_Exercise directions:_ Lines to restate from the data below: from the one containing "Screen dimensions: 524x420" to the one containing "Open the dashboard grid icon in sidebar", both included. Give them again exactly, and only them.

- Opening Delimiter -

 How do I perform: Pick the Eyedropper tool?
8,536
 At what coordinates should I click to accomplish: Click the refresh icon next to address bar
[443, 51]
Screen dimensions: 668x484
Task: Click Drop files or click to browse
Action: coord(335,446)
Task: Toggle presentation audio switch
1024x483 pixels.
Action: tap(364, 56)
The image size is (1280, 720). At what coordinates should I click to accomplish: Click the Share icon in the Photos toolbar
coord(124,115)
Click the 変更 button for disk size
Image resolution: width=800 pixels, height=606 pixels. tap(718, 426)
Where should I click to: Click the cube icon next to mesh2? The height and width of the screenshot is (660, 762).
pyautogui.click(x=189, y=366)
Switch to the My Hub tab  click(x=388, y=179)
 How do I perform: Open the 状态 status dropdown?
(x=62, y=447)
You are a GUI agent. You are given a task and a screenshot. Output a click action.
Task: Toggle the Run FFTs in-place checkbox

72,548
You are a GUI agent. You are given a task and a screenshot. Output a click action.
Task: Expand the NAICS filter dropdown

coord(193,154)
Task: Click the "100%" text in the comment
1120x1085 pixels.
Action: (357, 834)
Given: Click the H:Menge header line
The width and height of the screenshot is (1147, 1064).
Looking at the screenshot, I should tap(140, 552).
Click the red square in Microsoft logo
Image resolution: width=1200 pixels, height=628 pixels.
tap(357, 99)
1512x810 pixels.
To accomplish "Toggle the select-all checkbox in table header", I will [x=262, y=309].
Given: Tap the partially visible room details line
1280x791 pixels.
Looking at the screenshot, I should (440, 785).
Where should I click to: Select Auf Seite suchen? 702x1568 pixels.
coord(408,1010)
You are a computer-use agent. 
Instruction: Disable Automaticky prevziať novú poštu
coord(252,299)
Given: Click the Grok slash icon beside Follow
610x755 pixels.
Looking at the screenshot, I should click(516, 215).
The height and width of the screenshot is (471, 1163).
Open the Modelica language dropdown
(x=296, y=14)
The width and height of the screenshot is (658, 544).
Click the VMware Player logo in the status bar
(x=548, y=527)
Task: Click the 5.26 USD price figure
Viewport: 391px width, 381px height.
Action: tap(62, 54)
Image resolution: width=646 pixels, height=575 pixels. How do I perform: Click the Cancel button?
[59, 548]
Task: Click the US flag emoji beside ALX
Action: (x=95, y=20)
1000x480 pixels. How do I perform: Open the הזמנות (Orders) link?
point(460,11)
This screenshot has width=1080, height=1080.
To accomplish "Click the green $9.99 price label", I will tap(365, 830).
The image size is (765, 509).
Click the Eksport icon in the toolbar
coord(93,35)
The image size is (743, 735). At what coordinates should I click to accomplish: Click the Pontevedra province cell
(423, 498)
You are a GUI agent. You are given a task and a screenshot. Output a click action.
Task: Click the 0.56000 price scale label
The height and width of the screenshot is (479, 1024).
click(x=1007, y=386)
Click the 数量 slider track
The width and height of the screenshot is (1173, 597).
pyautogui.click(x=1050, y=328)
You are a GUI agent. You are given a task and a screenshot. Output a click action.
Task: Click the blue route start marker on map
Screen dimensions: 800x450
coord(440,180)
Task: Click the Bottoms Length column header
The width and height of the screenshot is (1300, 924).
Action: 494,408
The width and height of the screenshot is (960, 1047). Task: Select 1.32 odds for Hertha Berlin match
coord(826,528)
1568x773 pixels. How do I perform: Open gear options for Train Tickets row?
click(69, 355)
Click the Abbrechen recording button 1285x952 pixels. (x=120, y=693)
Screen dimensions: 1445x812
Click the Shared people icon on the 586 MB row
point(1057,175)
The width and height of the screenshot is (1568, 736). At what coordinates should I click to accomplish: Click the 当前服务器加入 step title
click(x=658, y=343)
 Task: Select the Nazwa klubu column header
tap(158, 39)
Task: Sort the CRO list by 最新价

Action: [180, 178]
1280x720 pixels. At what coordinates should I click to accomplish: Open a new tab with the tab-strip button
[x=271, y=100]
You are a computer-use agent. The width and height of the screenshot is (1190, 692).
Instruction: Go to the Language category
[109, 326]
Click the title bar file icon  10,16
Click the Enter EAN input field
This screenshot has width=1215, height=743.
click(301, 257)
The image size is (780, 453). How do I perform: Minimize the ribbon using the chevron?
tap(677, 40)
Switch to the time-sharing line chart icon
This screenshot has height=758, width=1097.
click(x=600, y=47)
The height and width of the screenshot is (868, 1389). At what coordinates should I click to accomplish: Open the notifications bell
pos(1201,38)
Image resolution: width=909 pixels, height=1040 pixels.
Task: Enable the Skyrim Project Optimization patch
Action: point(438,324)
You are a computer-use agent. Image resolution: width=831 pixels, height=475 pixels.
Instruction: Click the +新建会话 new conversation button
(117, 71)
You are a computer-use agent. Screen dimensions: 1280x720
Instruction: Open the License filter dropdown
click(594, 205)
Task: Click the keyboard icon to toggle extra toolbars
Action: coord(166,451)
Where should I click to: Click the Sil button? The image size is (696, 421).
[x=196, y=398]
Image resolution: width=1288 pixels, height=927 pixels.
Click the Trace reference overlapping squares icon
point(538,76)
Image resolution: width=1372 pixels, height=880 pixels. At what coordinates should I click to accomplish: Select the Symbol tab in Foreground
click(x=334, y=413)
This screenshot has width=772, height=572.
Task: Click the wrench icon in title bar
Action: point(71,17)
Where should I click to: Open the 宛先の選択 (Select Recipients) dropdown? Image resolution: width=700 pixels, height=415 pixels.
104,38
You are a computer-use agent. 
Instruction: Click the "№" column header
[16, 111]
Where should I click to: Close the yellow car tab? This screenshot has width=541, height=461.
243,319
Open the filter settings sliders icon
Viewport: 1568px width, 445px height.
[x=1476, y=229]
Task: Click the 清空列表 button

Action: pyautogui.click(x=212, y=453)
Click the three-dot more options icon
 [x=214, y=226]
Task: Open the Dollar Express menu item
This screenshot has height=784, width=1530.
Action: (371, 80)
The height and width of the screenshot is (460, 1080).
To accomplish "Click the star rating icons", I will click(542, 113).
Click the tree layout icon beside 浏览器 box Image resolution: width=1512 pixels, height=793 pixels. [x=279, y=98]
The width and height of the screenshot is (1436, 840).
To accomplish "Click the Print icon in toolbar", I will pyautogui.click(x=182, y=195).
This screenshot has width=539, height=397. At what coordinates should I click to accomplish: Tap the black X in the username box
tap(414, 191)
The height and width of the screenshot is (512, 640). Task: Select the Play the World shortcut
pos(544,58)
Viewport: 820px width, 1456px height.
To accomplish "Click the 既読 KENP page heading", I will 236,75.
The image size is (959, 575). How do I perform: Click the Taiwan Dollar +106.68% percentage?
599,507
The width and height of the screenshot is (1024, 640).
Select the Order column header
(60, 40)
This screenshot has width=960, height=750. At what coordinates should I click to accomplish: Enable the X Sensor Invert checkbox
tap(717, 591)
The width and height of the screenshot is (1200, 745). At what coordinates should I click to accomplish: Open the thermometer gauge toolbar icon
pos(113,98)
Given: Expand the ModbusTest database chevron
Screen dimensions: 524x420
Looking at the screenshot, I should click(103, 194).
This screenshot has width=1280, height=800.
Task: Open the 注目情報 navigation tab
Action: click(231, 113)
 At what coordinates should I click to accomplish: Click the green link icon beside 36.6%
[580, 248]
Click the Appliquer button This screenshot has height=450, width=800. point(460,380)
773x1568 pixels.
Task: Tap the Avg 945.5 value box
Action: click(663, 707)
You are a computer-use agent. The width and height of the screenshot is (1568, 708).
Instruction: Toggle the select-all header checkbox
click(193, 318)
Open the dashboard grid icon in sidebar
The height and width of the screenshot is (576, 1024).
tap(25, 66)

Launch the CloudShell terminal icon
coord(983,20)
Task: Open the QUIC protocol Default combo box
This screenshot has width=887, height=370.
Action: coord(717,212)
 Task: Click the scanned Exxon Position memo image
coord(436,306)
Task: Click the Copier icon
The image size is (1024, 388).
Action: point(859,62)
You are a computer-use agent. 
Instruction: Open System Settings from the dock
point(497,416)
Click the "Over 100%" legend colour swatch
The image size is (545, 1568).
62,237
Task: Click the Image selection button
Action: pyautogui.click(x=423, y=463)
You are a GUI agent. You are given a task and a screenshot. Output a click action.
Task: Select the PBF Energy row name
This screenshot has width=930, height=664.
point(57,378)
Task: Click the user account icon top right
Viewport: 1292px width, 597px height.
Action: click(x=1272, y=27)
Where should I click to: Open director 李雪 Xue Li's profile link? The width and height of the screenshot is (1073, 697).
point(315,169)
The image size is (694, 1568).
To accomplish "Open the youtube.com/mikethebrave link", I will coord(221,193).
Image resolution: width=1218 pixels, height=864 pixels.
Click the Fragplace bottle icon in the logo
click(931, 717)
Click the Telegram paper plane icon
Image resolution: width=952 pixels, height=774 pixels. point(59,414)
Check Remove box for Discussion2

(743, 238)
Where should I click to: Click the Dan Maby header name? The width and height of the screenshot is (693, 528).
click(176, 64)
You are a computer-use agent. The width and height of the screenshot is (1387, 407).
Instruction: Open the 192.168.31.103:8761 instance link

- Closing Delimiter -

_Problem solution:_
Screen dimensions: 524x420
Looking at the screenshot, I should click(103, 194).
This screenshot has width=1280, height=800.
Task: Open the 注目情報 navigation tab
Action: click(231, 113)
 At what coordinates should I click to accomplish: Click the green link icon beside 36.6%
[580, 248]
Click the Appliquer button This screenshot has height=450, width=800. point(460,380)
773x1568 pixels.
Task: Tap the Avg 945.5 value box
Action: click(663, 707)
You are a computer-use agent. The width and height of the screenshot is (1568, 708).
Instruction: Toggle the select-all header checkbox
click(193, 318)
Open the dashboard grid icon in sidebar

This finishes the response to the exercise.